Quand la Loire fut la capitale
Charles VII, réfugié au sud de la Loire pendant l’occupation anglaise, prit l’habitude de résider à Chinon et à Loches — c’est à Chinon que Jeanne d’Arc vint le trouver en 1429. Louis XI s’installa au Plessis-lès-Tours, où il mourut en 1483. Charles VIII naquit et mourut à Amboise. Louis XII tint sa cour à Blois, François Ier à Amboise puis à Blois avant Fontainebleau.

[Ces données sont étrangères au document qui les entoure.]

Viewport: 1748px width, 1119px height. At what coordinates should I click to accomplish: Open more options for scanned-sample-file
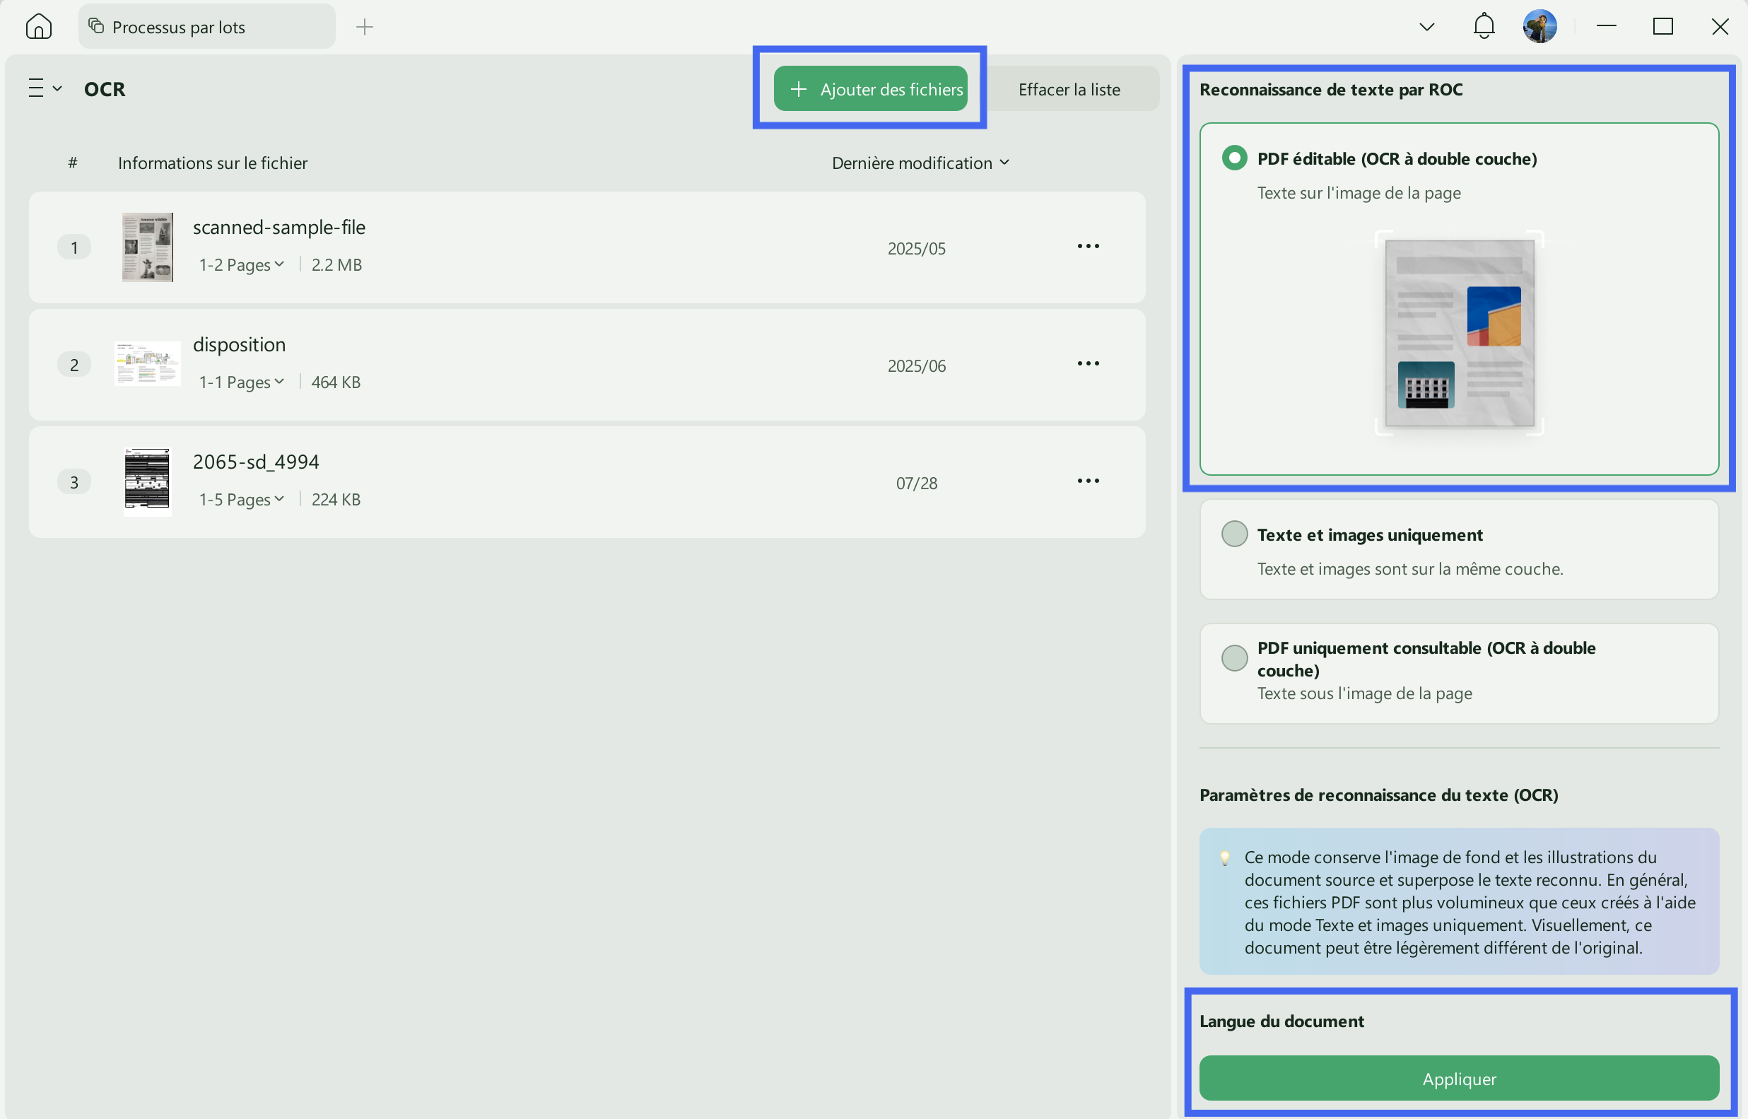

Pendant tout ce temps, les conseils se tenaient en Touraine, les ambassadeurs y venaient, les édits en datent. Tours reçut même les états généraux en 1468 et en 1484.
Le siècle des châteaux
De ce séjour royal est né le plus extraordinaire ensemble architectural de la Renaissance française. La cour attirait les grands, les grands bâtissaient : Amboise, Blois, Chenonceau, Azay-le-Rideau, Chambord un peu plus loin, Villandry, Ussé. En trois générations, la vallée se couvrit de demeures qui n'étaient plus des forteresses.
Tours fut aussi une capitale économique : François Ier y installa la soierie, qui employa jusqu'à vingt mille personnes avant que Lyon ne la supplante.
Le départ du roi
Tout s’arrêta quand la cour remonta vers l'Île-de-France, puis s’immobilisa à Versailles. La Touraine devint une province paisible et un peu assoupie, célébrée pour la douceur de son climat et la pureté de son français — la réputation selon laquelle on parle en Touraine la langue la plus correcte date de cette époque.
Ce qu’elle est aujourd’hui
La Touraine forme l'Indre-et-Loire, et mord sur l'Indre et le Loir-et-Cher. Rabelais, né près de Chinon, l’appelait le jardin de la France, et l’expression lui est restée.